PROBLEM TO WORK ON: Look for the word "dimensions" in the data below, and copy every line that holds it.

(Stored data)

******************************

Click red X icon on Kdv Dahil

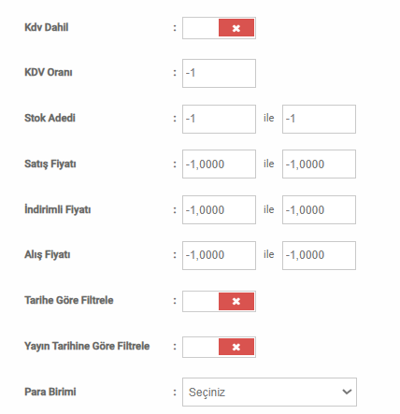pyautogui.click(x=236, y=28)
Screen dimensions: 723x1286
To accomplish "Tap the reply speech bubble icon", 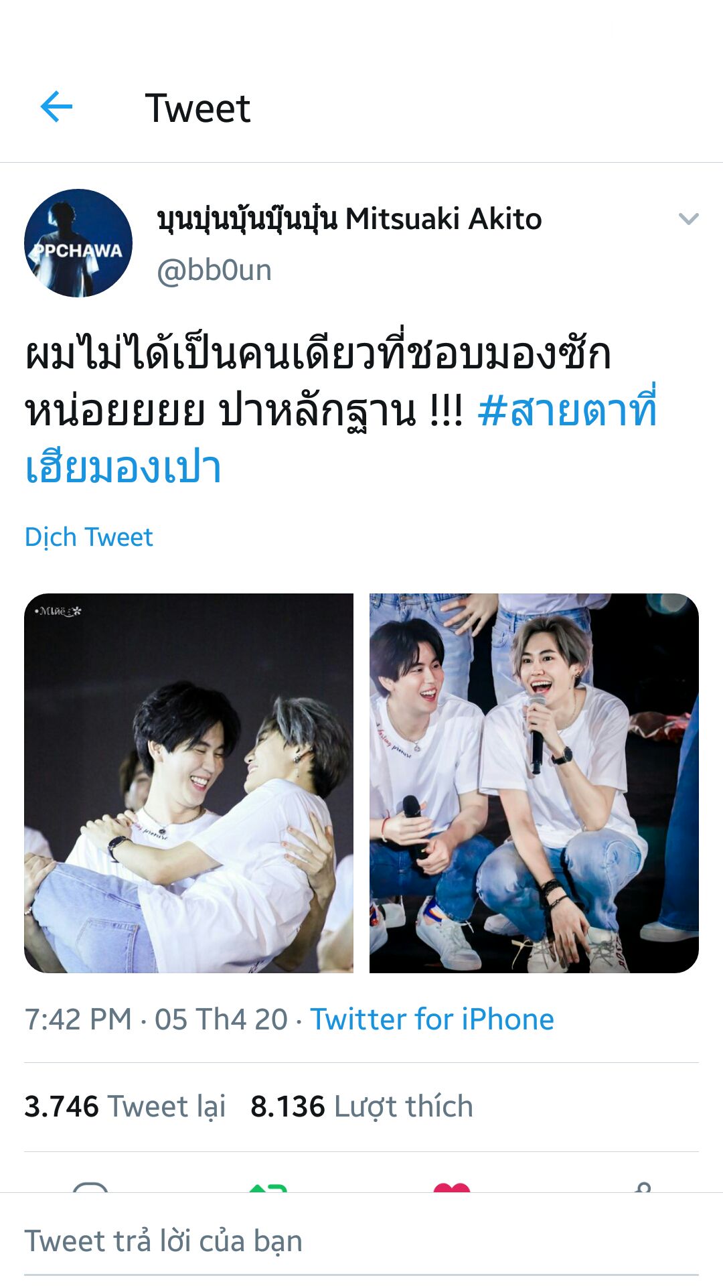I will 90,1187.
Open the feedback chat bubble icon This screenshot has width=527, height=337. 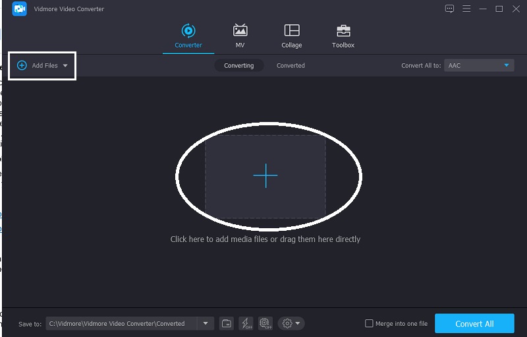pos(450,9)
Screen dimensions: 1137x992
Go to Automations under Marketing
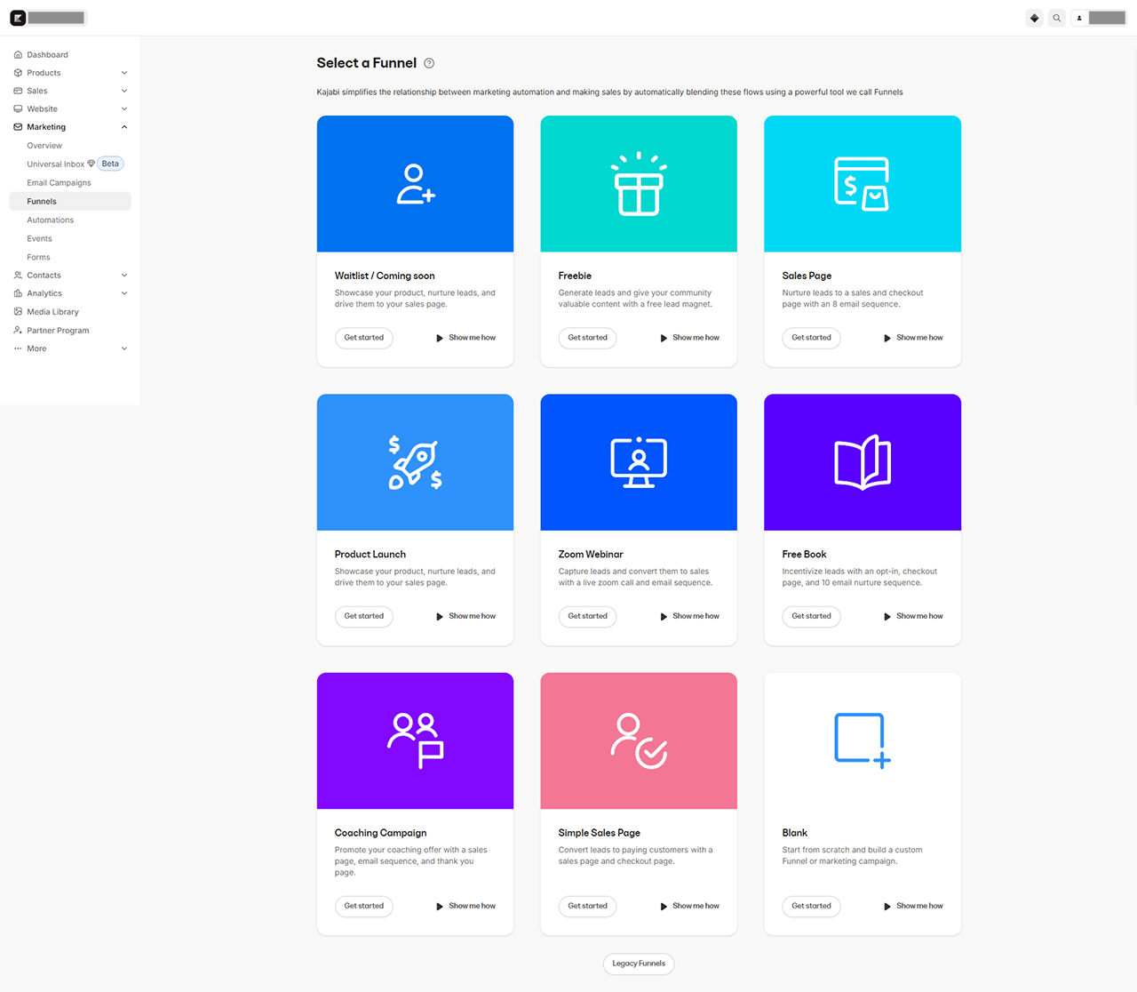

******************************

ANSWER SPACE:
Screen dimensions: 723x1286
Screen dimensions: 1137x992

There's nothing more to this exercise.